Could you copy the records below exactly, leaving out any pictures they include?

» RECORDS SHOWN

● ● ● ● ● ● ●

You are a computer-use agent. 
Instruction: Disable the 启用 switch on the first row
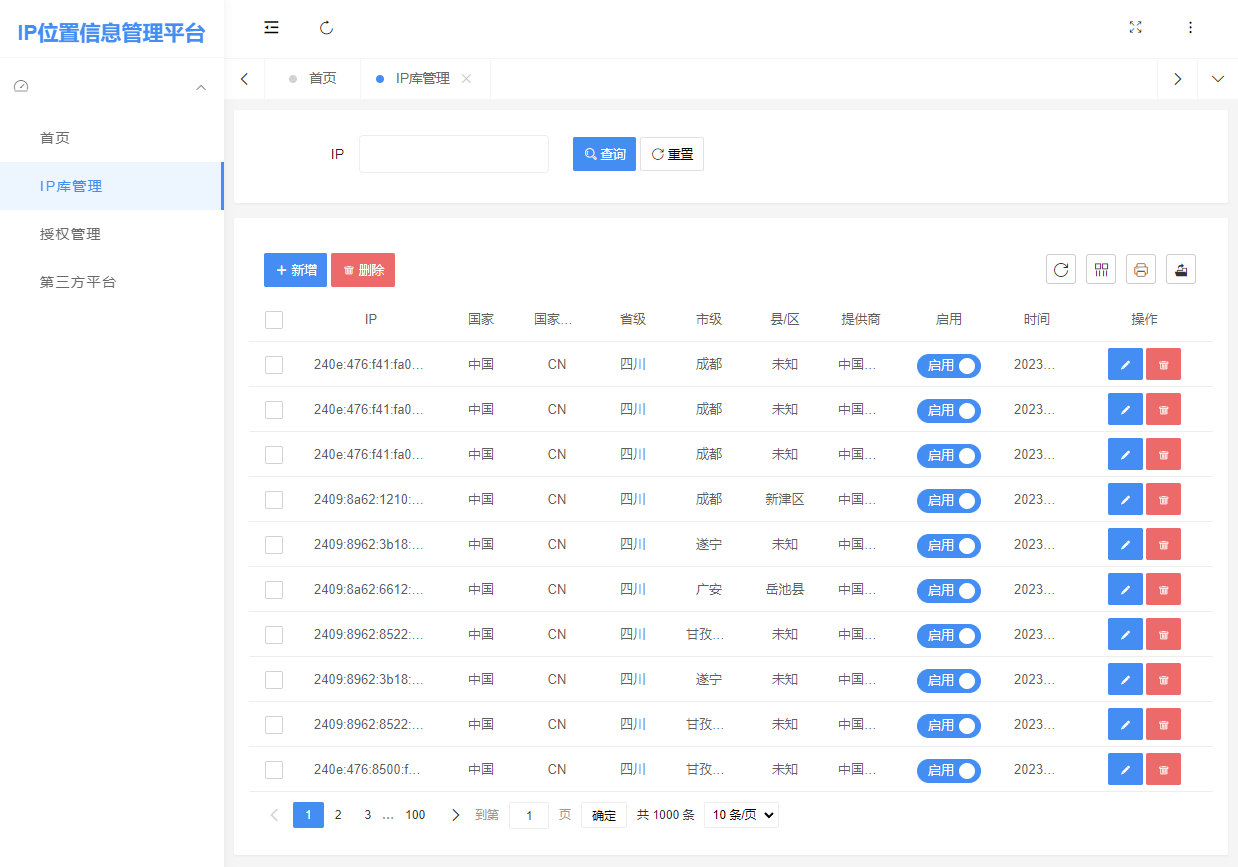[x=948, y=365]
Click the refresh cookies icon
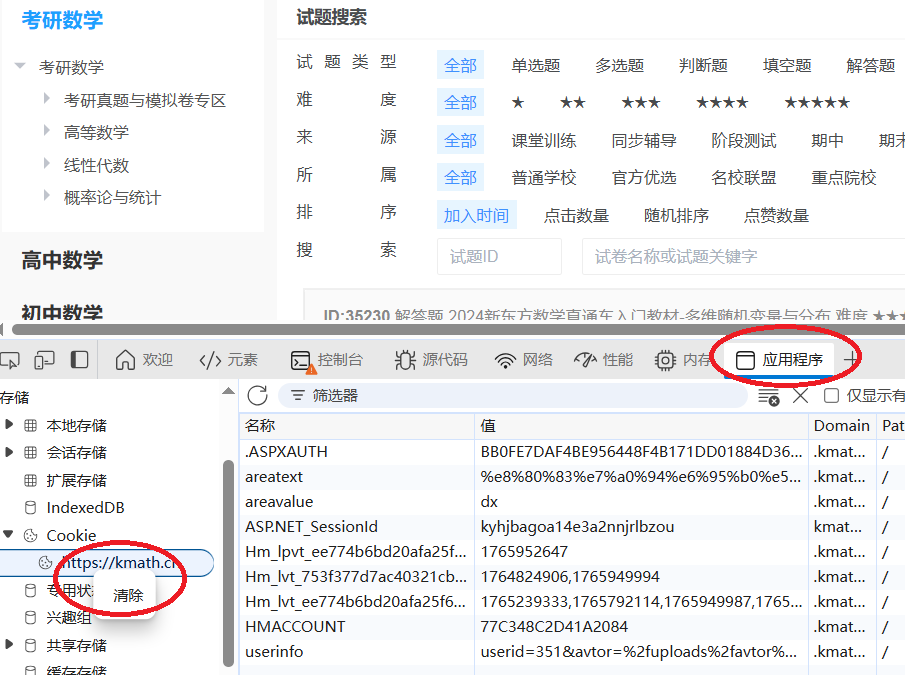The image size is (905, 675). [x=258, y=396]
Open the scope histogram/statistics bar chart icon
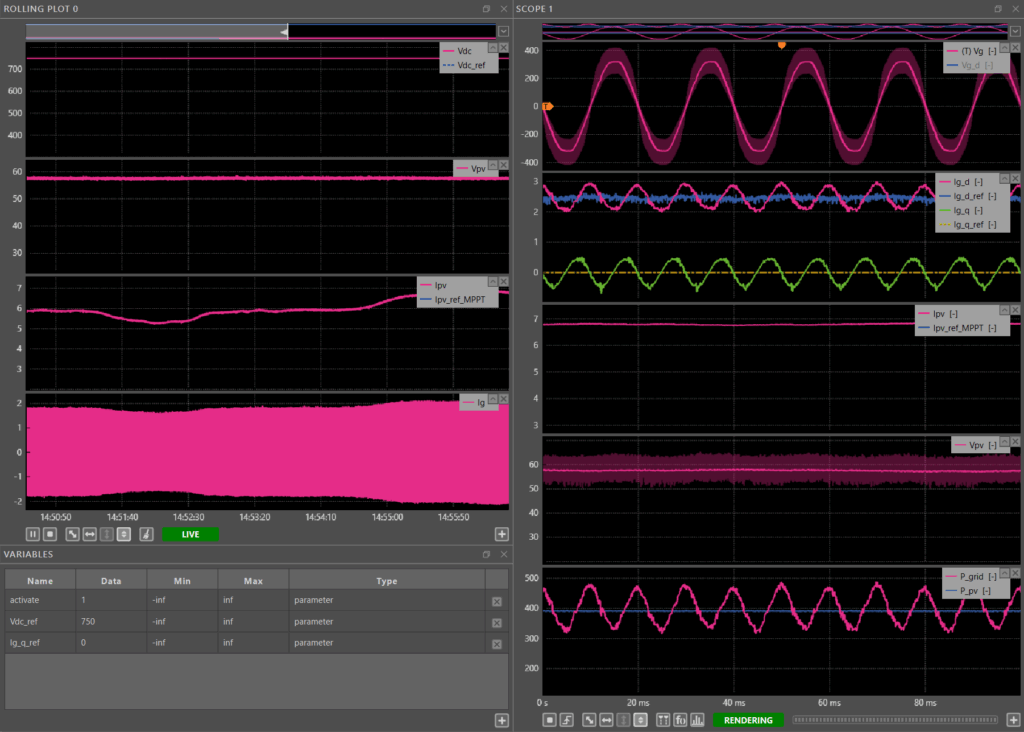 pos(698,720)
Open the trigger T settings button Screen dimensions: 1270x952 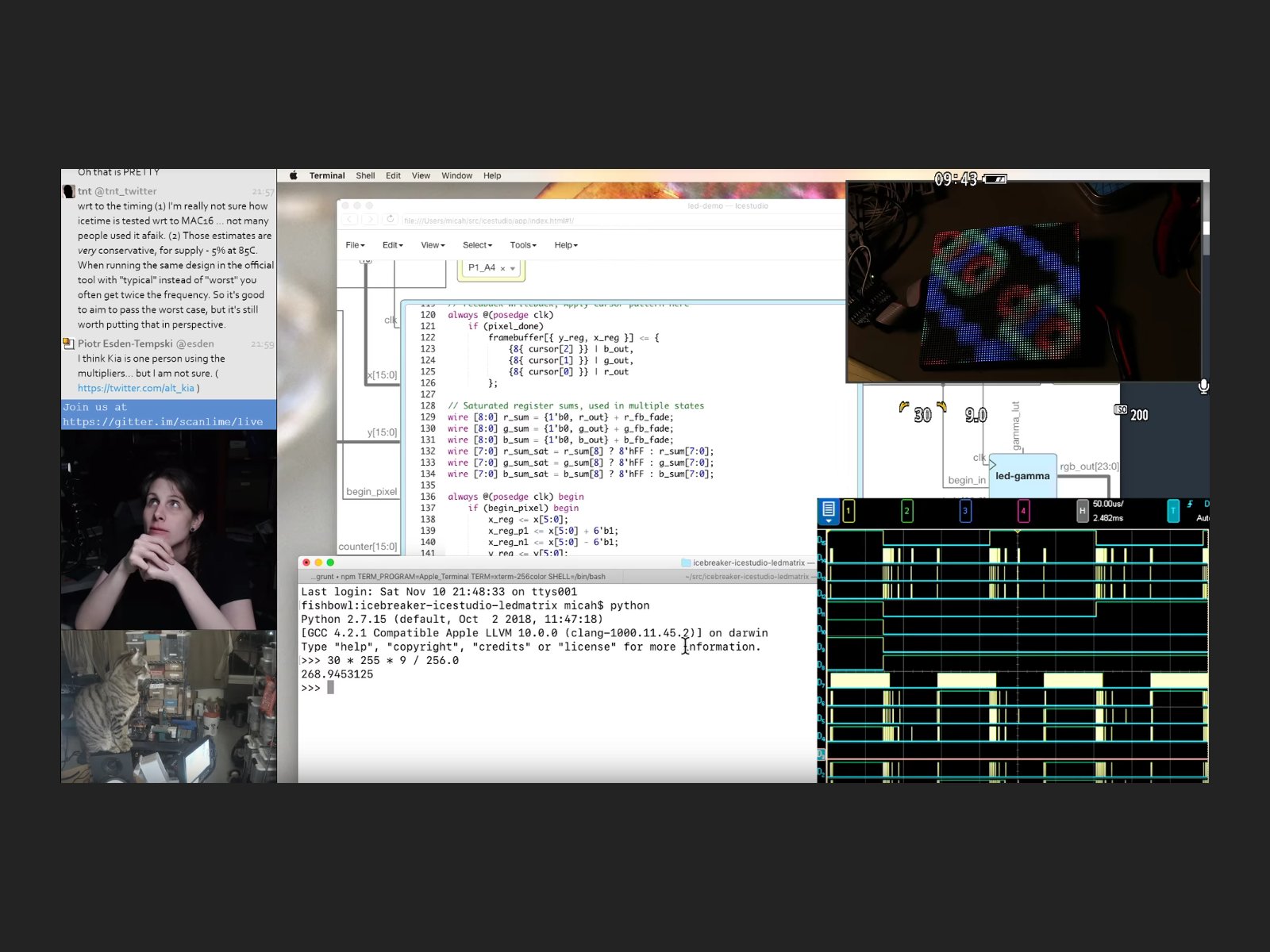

● ● ● ● ● ● ●

» THE ANSWER
You are a computer-use agent. 
Instruction: Disable the 启用 switch on the first row
[x=948, y=365]
Click the refresh cookies icon
The image size is (905, 675). [x=258, y=396]
Open the scope histogram/statistics bar chart icon
 pos(698,720)
Open the trigger T settings button Screen dimensions: 1270x952 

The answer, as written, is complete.